YOUR ASSIGNMENT: For the data below, tally how many lines contain "will" and answer only with that tally.

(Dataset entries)
((

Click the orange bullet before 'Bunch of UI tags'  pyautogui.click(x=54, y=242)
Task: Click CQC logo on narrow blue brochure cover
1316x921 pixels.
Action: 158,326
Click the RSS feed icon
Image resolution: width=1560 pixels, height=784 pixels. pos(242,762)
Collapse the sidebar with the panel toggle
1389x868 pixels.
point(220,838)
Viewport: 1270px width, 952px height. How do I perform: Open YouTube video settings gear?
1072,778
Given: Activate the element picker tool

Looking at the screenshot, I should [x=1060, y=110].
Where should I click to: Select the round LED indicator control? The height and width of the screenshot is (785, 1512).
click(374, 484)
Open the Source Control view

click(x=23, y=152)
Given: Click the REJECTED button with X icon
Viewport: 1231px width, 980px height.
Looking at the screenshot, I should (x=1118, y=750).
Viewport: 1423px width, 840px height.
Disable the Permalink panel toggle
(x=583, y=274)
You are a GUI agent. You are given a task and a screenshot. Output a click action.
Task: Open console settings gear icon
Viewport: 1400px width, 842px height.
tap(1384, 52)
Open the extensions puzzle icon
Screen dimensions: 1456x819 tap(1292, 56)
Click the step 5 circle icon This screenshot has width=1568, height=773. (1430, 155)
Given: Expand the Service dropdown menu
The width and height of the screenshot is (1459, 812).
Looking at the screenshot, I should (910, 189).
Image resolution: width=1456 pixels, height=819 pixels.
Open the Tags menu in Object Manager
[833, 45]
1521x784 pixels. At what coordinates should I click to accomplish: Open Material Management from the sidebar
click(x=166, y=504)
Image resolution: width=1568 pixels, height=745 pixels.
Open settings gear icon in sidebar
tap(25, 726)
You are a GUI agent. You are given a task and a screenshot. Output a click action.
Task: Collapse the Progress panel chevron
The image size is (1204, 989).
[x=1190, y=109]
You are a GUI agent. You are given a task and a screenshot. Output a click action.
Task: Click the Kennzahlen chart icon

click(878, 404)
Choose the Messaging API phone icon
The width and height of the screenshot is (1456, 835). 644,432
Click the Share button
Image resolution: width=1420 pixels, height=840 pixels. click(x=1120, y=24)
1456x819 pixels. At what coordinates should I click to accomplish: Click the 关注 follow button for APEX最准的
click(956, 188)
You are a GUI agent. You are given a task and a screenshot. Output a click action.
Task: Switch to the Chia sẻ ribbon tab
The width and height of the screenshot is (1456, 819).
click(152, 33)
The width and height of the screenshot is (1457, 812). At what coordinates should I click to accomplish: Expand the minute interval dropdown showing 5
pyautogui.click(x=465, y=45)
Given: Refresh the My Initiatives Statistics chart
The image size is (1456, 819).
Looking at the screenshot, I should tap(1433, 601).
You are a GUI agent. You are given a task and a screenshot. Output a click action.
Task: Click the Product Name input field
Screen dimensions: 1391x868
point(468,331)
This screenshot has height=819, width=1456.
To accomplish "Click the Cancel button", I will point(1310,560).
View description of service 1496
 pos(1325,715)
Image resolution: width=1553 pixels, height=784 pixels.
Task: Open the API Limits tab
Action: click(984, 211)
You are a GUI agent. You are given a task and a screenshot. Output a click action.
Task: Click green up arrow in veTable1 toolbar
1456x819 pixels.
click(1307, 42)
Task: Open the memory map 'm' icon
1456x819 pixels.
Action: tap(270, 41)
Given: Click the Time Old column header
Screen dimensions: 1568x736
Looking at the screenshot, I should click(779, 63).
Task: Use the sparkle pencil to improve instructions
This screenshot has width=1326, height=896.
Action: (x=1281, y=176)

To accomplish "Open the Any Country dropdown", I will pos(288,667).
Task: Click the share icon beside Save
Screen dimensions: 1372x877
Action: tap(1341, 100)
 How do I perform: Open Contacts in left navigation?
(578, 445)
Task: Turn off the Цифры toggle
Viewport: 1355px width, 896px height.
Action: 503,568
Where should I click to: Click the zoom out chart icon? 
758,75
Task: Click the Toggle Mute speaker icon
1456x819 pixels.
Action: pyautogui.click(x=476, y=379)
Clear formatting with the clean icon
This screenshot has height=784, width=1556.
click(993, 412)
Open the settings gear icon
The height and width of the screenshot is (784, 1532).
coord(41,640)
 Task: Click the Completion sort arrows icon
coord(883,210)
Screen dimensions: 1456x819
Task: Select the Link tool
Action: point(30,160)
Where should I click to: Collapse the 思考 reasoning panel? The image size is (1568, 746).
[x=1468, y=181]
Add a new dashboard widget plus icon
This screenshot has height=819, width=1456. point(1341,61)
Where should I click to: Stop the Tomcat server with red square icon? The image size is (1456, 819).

))

REPLY: 2